In the end, of course, it was a conviction for possessing multiple indecent images of children, including category A images, a crime that feeds on and perpetuates the suffering and sexual exploitation of children and traumatises those victims for life.

Edwards still hasn’t paid back a penny of the £200k of licence fee payers’ money he was happy to keep taking while on suspension from the BBC awaiting trial for a crime he would plead guilty to. He’d much rather talk about a different media organisation to the BBC – Channel 5, whose production values he has taken issue with. He doesn’t think the new drama is likely “to convey the reality of what happened”. Furthermore, he suggests producers “also refused to disclose whether any of those making allegations had been paid for their contributions”. Hifalutin words, particularly coming from someone who forked out over £35k to one teen who’d become homeless, before allegedly asking if there was something he could get in return (police said they found no evidence of criminality). Then again, most sex offenders have got some kind of screw loose, haven’t they? I’ve got a feeling “having a screw loose” is no longer deemed an acceptable term for talking about this stuff – and yet, it describes the mindset of all sorts of sex offenders so much better than “mental illness”.

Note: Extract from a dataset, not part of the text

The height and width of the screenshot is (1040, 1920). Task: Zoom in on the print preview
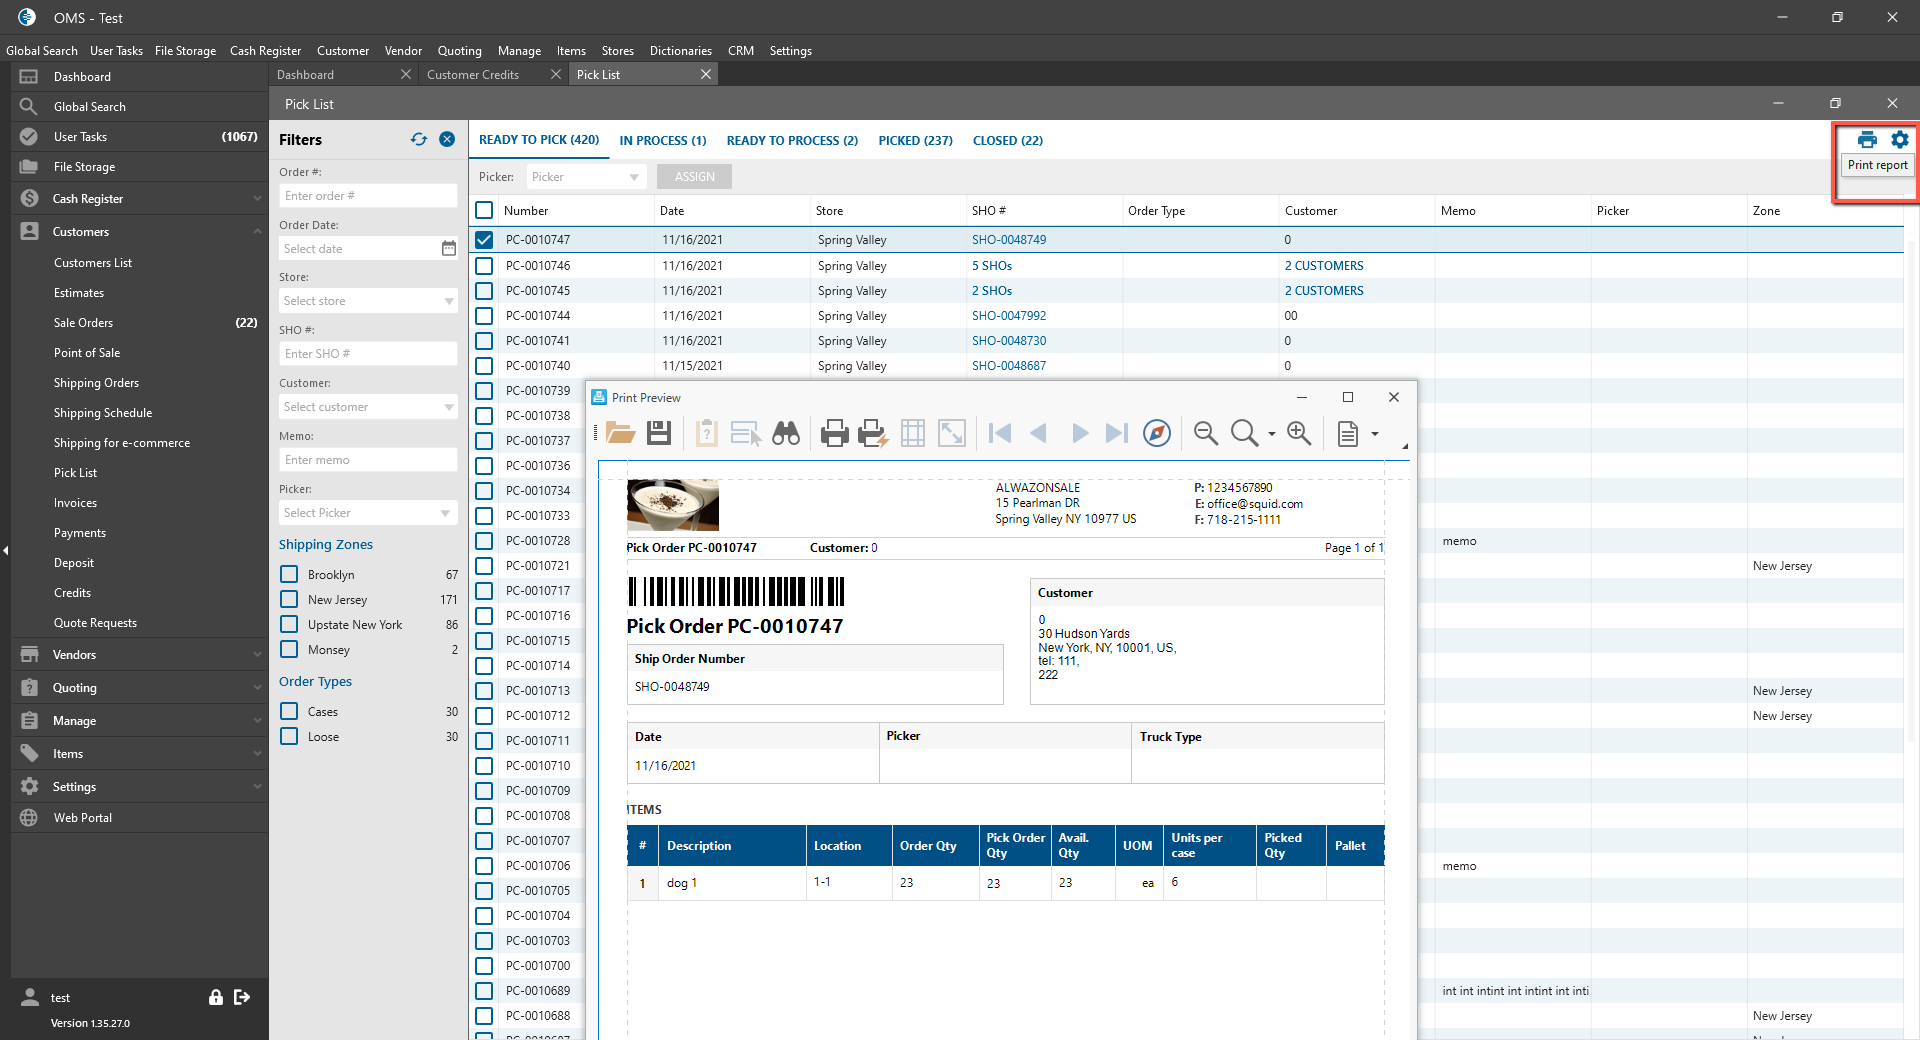(1299, 433)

At this point I should say I haven’t seen anything other than the trailer for Channel 5’s show, so have no idea what it’s like. I do have deep reservations about “true story” dramas, which have become a genre of their own and scripted TV’s most runaway success story in recent years. However, making shows about real-life criminals is hardly a new thing, and you can argue the Edwards drama sits more traditionally in that basket. It’s not a point Huw argues, inevitably, preferring to lambast Channel 5 for not checking its narrative with him at script stage. Again, TV producers tend not to bother asking criminals to give script notes. But Huw could definitely pitch the jump from sex offender to story consultant as one of those unfair barriers-to-entry in the creative industries if he’s after a new avenue for his victimhood.

That said, I can picture Huw handing down a lot of the classic executive notes that all writers love to hate. “Can we make the character more likable?” “I don’t get the ‘why now?’ of it all. Why not never?” “I’m not really feeling the stakes because at the moment the character returns inside of two years explaining he essentially didn’t have any agency at all?”

According to some very chatty publicist, Edwards plans to speak out further in the future. “I am making an effort,” Edwards himself declares, “to produce my own account of these terrible events.” No rush. “This is a slow process” – finally, some good news – “given the fragile state of my health.” There it is. A reminder that, for Huw, and indeed so many of the difficult men of television who have been forcibly resigned from our screens in recent years, their issues are much better clinicalised than owned. Yet are they all just victims of illness? Or are they, infinitely more pertinently, creators of victims?